Recent Comments

  • The vast majority of recreational sea anglers fish "for the pot", as polls taken on sea fishing fora such as Worldseafishing.com bear out, and see the commercial fisherman as a threat to this, as they are exploiting the same stocks.

    RSA's arguement includes a financial element, borne out by the Caledonian University's study published in 2009, that the value of RSA spend is a greater contribution to local economies than that of commercial fishing.

    If, however, other economic factors are considered - for instance the fact that 75% of commercial fish landings are exported, gaining currency, whilst over 75% of RSA equipment is imported, losing currency, the economic justification for preferential treatment for RSA loses credibility.

    In socio-economic terms, RSA is substantially less efficient than commercial fishing as a means to supply the population with the fish considered by nutritionists as essential for healthy living.

    Add to this the negative impact on the coastal environment of RSA as alleged by various environmental bodies including the RSPB and the Rambler's Association, conflicts over resources with Surfing and other watersport groups, and pollution due to lost and discarded tackle.

    The Marine and Coastal Access Act - and it's equivalent in Scotland have created powers to curtail RSA as never before. To this extent it is a copy of the Magnuson-Stevens Act in the USA, against the increasingly repressive measures of which the American Sea Sports fishermen and commercial fishermen have combined to demonstrate in Washington DC on the 24th of this month.

    One day, the British RSA's will realise that their interests are closely allied with those of the commercial fisherman, not in conflict.

    10 years 22 weeks ago
  • I fish for brown trout, sea trout and the odd salmon. The history of my fishing started when I was 6 or 7 years old, in the ponds of Springburn Park Glasgow. It was exciting if you caught a 'doctor' minnow with the wee bit of red on the belly near the fins and seeing them in a 'jeelie jar' studying their movements, behaviour and reaction to things. But most of all because I JUST LIKED LOOKING AT THEM.

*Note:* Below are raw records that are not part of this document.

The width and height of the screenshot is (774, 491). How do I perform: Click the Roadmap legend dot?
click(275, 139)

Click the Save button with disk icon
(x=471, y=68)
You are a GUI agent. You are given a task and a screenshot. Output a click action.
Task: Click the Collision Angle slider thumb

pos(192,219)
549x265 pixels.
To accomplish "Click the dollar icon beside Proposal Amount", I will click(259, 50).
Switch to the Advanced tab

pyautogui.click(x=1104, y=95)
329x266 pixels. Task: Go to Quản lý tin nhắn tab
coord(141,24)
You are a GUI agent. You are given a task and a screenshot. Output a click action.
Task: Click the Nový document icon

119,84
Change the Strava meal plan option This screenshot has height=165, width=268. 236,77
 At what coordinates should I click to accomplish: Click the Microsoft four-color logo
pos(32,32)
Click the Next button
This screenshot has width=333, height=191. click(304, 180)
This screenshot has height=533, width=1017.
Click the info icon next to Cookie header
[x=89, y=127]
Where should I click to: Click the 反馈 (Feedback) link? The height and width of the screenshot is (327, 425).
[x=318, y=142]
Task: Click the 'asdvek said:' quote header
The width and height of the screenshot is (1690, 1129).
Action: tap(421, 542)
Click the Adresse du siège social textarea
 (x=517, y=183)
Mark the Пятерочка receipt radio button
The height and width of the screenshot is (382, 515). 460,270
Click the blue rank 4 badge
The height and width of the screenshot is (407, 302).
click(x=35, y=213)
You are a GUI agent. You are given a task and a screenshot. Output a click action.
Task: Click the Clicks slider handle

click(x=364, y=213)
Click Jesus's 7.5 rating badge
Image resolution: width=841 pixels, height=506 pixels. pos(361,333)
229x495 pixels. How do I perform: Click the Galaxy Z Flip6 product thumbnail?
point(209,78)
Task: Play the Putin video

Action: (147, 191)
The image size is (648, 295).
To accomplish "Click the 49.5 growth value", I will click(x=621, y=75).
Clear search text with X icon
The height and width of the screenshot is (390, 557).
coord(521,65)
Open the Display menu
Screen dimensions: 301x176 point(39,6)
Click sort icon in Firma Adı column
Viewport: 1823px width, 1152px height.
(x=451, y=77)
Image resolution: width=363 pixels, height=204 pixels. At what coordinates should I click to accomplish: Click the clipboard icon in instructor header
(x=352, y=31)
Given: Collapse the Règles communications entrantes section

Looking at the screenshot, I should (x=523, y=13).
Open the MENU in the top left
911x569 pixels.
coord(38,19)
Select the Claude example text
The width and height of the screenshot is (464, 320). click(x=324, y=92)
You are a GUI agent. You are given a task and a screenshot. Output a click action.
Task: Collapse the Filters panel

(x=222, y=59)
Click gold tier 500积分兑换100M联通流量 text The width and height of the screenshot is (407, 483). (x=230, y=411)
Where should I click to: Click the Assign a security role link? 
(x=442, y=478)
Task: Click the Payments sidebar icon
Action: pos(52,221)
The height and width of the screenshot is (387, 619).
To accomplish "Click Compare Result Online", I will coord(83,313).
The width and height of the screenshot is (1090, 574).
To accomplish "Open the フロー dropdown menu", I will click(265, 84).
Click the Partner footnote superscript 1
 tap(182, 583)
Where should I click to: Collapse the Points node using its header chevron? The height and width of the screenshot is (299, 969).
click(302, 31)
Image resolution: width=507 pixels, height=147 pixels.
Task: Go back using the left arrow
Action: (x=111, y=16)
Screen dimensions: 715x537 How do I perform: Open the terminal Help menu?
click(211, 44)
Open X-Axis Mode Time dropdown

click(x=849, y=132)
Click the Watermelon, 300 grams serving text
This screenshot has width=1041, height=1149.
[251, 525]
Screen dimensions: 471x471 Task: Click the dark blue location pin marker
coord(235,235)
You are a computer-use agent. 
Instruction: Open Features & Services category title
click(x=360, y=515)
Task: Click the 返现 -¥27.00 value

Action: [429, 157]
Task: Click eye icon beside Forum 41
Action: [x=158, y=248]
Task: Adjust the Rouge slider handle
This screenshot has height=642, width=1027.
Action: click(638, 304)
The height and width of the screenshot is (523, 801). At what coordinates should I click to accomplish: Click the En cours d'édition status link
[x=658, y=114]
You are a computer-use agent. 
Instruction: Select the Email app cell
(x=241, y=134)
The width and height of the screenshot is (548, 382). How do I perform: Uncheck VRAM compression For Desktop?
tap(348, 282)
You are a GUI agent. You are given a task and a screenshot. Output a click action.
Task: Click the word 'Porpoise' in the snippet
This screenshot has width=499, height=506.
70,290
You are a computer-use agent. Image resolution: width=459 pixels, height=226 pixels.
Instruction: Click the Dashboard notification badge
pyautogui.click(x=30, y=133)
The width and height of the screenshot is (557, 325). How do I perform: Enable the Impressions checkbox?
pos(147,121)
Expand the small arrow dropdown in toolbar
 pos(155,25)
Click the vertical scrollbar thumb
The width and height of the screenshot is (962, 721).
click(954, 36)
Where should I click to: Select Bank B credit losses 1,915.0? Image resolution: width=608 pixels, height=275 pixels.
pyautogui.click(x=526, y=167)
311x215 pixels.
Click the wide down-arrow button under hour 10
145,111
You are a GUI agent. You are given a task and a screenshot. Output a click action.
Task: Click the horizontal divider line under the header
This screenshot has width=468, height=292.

    I then adavanced to the forth and clyde canal fishing for perch and roach with bits of bread suitably moulded around the hook, by then I was 9 or ten years old. We stood on the remaining posts of an old bridge that had long disappeared and we were right above them watching them move and take the bait. It was fun and good to see bigger types of fish. I let it go for a while and around 16 I went fishing with my two older brothers who were on a camping holiday at one of their friends' father's farm right on the banks of the tweed at Galashiels. I travelled there by bus for the weekend to join them for the fishing holiday. But the most notable part of the short holiday was whilst travelling on the upper deck of a double decker bus crossing Hynford bridge, en route to Gala on a beautiful May morning; I saw this man standing in the river casting a white fly line across to the far bank upstream of the bridge. The whole scene captivated me, the beauty of sunlit streams that formed the river, the beauty of the spring blossoms on the bushes but most of all the poetry of a perfectly cast line, going back and forth across the river. From that moment I was hooked and that was that. The rest is a journey of continuous excitement,tranquillity,peacefulness, solitude and equally important the joy of discovering the beauty of Scotland and the people I've met and the friends I've made; which never ceases to enrich and delight me.I return home refreshed and ready to build a house, if I knew how to.

    Ray

    P.s. I popped up to the Spey one year and hired a caravan at the Osprey caravan site, where my older brother and myself used to go for a week every year. On that Occasion there was a married man,about 30 years of age with his wife in the luxury caravan and he came up to me and said 'your the reason I took up fishing, I saw you cast a beautiful white fly line across the river from the bridge and immediately I became hooked on fishing'. I then rememberd seeing and chatting with a young boy about 25 years ago and he was that boy. So it seems there is a natural attraction to the whole scene of a man fishing a fly line on a nice sunny day, as it was that day too.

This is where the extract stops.